What is needed
Go through the listing below and output exactly the line with "You are a computer-use agent. Image", the line with "Open the Στοιχήματα", and each line between; omit the rest.

Data supplied

[Start of Attachment]

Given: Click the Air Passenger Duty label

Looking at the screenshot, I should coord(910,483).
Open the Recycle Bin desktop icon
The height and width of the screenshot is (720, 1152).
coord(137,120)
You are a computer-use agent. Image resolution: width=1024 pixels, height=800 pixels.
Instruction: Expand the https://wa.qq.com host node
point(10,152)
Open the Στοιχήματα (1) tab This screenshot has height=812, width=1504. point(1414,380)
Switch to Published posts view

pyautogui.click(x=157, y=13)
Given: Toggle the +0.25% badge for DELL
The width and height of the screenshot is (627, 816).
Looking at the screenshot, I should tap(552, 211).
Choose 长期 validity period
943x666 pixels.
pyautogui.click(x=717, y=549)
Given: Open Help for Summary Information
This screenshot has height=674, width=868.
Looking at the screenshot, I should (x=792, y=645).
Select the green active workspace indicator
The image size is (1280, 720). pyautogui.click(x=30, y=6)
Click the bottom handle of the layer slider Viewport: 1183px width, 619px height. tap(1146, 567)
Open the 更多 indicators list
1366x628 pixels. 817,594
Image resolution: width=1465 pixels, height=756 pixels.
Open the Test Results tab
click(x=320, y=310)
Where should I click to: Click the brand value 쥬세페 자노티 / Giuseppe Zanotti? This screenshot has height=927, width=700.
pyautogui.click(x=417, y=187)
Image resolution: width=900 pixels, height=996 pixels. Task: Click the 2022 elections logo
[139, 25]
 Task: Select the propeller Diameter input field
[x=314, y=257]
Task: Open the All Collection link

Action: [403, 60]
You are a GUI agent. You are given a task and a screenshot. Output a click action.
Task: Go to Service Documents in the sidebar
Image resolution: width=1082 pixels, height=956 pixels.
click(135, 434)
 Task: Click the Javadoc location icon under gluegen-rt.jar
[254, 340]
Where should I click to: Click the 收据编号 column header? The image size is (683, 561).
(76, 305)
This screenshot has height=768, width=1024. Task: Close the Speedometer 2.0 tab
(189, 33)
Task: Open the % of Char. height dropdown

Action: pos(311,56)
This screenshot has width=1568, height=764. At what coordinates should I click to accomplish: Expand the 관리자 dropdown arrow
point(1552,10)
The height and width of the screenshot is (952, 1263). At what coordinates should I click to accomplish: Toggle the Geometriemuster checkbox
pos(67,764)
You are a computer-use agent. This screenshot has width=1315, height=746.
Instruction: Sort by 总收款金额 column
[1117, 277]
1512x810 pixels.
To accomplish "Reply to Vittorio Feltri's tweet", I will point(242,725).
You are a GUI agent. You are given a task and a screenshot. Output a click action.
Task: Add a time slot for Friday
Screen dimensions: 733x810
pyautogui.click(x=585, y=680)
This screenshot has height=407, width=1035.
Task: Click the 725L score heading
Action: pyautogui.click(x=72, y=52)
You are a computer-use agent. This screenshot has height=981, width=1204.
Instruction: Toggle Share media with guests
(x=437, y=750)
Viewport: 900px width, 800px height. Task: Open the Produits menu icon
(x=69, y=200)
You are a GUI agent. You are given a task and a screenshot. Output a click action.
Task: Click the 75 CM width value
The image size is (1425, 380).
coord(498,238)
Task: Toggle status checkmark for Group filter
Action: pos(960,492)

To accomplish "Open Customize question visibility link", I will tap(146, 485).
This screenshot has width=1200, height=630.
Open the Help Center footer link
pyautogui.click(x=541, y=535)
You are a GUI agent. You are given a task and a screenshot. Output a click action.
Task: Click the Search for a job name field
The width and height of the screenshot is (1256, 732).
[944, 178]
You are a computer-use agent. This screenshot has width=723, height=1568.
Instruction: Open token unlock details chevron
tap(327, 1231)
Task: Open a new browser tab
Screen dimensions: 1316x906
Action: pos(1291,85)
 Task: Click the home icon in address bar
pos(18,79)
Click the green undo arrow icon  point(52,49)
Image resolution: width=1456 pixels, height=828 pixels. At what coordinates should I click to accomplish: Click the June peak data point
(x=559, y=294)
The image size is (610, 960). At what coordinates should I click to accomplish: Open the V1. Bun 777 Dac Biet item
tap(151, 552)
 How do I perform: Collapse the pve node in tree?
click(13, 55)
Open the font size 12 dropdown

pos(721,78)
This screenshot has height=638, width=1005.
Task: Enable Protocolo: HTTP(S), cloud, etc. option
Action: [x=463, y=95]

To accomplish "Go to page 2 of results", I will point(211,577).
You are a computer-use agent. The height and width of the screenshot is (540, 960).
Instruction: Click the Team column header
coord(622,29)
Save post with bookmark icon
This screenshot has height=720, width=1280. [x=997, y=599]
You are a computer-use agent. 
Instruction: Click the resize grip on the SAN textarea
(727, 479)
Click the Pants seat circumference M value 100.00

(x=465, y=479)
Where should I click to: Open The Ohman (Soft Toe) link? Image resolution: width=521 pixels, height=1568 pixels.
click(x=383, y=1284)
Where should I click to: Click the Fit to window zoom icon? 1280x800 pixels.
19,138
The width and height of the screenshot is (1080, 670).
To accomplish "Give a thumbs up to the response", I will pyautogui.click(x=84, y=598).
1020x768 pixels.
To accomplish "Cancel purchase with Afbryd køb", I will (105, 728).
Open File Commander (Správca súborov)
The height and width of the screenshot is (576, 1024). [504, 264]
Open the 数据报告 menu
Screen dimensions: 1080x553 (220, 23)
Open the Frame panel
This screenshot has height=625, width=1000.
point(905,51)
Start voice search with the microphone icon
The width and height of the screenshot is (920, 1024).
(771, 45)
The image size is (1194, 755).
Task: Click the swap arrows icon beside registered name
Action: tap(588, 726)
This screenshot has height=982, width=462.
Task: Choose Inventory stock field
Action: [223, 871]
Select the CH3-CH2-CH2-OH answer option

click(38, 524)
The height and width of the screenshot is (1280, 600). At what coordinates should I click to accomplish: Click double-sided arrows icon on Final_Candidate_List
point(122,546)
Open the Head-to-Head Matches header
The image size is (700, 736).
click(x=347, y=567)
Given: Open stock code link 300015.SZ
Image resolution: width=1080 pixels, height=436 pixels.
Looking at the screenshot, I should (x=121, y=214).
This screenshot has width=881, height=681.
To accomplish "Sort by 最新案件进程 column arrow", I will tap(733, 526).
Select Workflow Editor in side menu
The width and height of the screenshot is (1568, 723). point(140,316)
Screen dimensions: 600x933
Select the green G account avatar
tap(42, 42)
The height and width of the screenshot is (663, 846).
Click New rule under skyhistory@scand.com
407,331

[End of Attachment]

Answer to the problem
You are a computer-use agent. Image resolution: width=1024 pixels, height=800 pixels.
Instruction: Expand the https://wa.qq.com host node
point(10,152)
Open the Στοιχήματα (1) tab This screenshot has height=812, width=1504. point(1414,380)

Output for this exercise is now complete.